Problem description: Write out all the entries again with "icon" replaced by "symbol" and nothing else changed. Leave the pictures out.

(Dataset excerpt)
....
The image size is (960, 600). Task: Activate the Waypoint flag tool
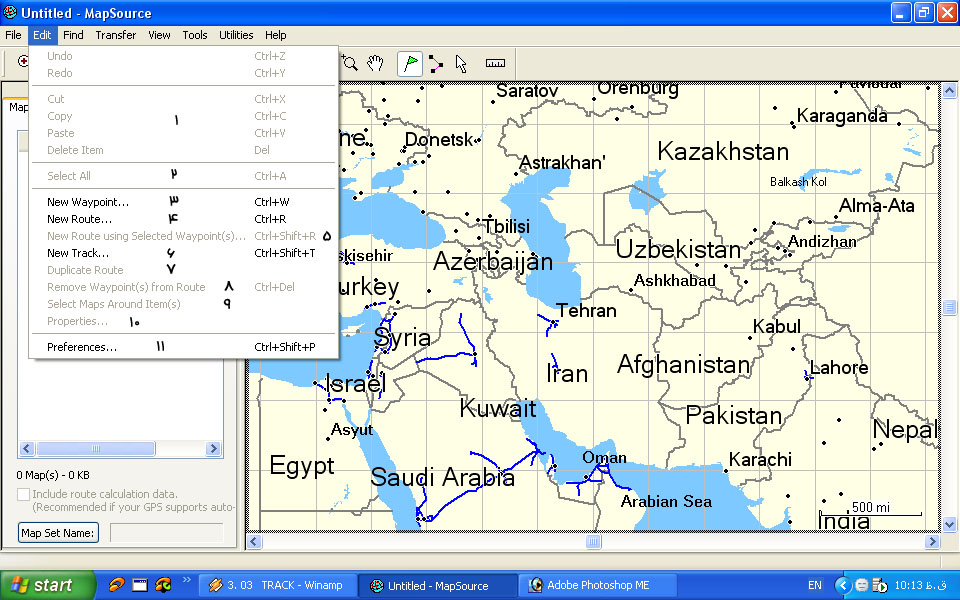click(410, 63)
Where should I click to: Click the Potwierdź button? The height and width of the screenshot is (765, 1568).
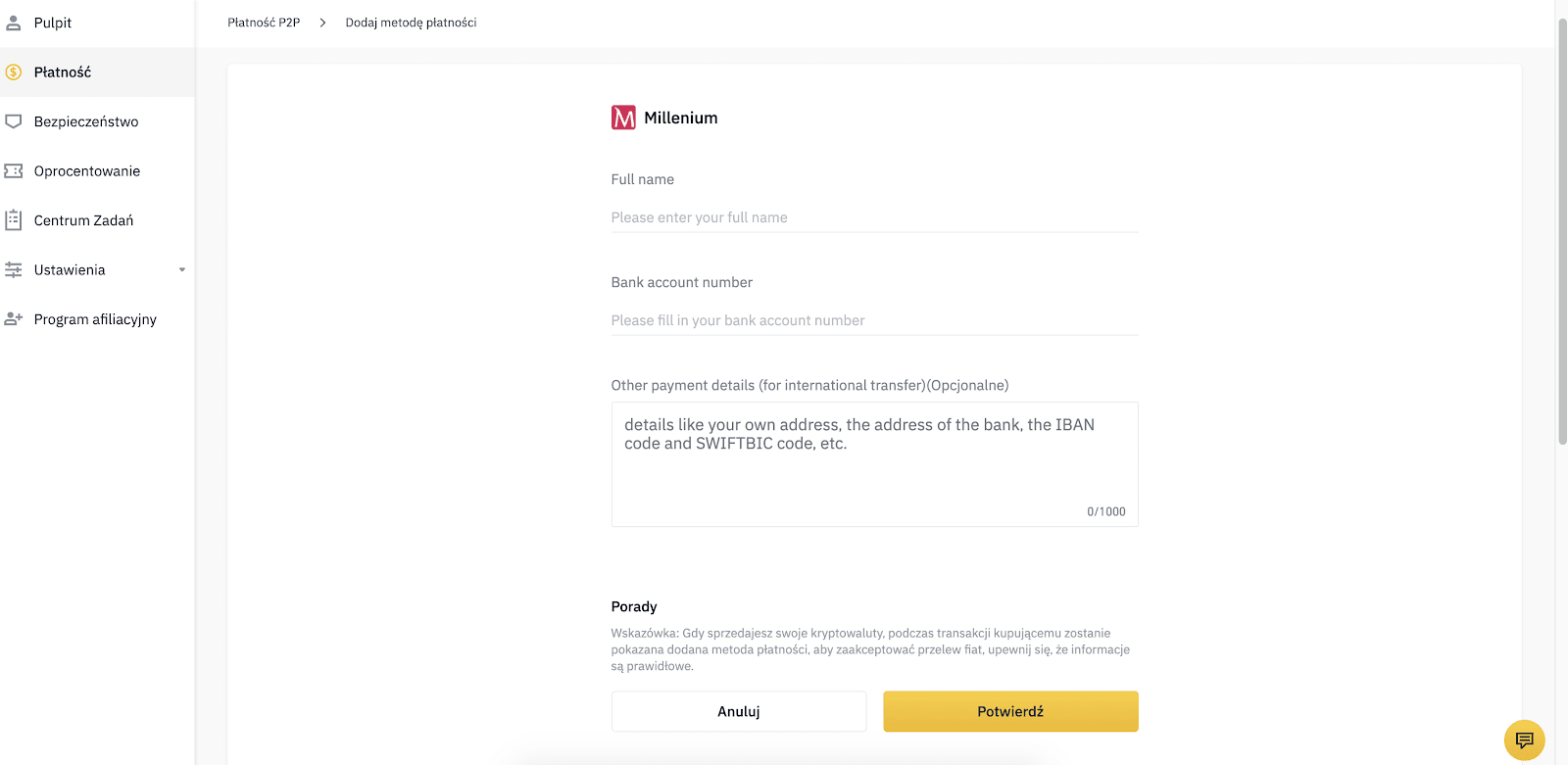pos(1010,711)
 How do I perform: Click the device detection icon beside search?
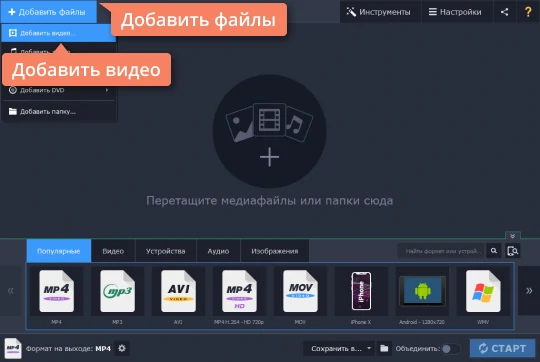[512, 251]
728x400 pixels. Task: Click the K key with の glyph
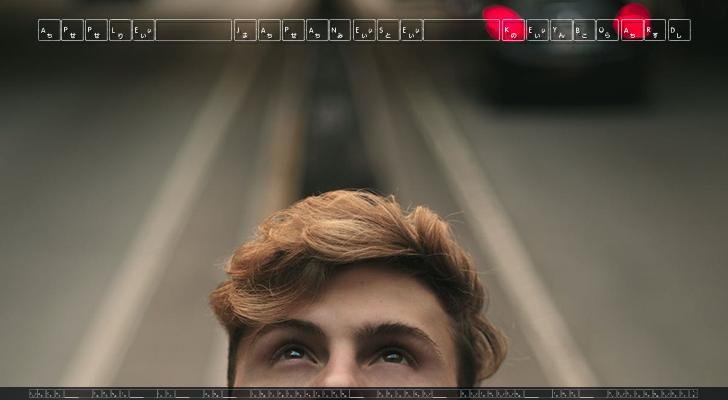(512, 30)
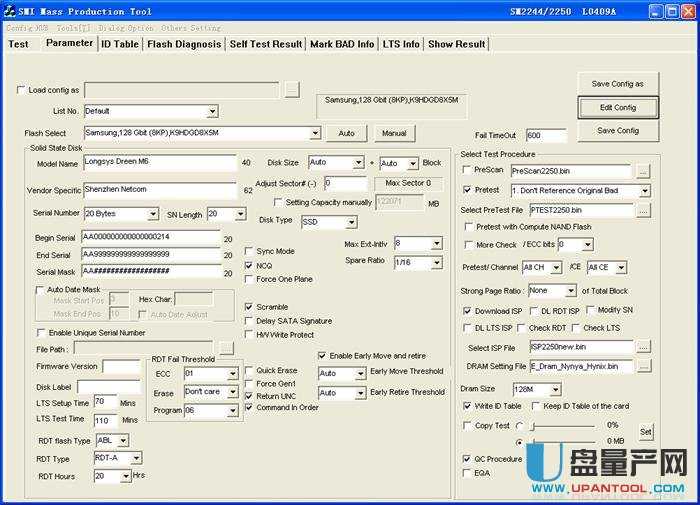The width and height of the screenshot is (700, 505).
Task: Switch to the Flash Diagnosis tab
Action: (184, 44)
....
Solution below:
The image size is (960, 600). Task: Activate the Waypoint flag tool
click(410, 63)
Where should I click to: Click the Potwierdź button? The height and width of the screenshot is (765, 1568).
pos(1010,711)
 How do I perform: Click the device detection symbol beside search?
[512, 251]
728x400 pixels. Task: Click the K key with の glyph
(512, 30)
The width and height of the screenshot is (700, 505).
Task: Switch to the Flash Diagnosis tab
Action: (184, 44)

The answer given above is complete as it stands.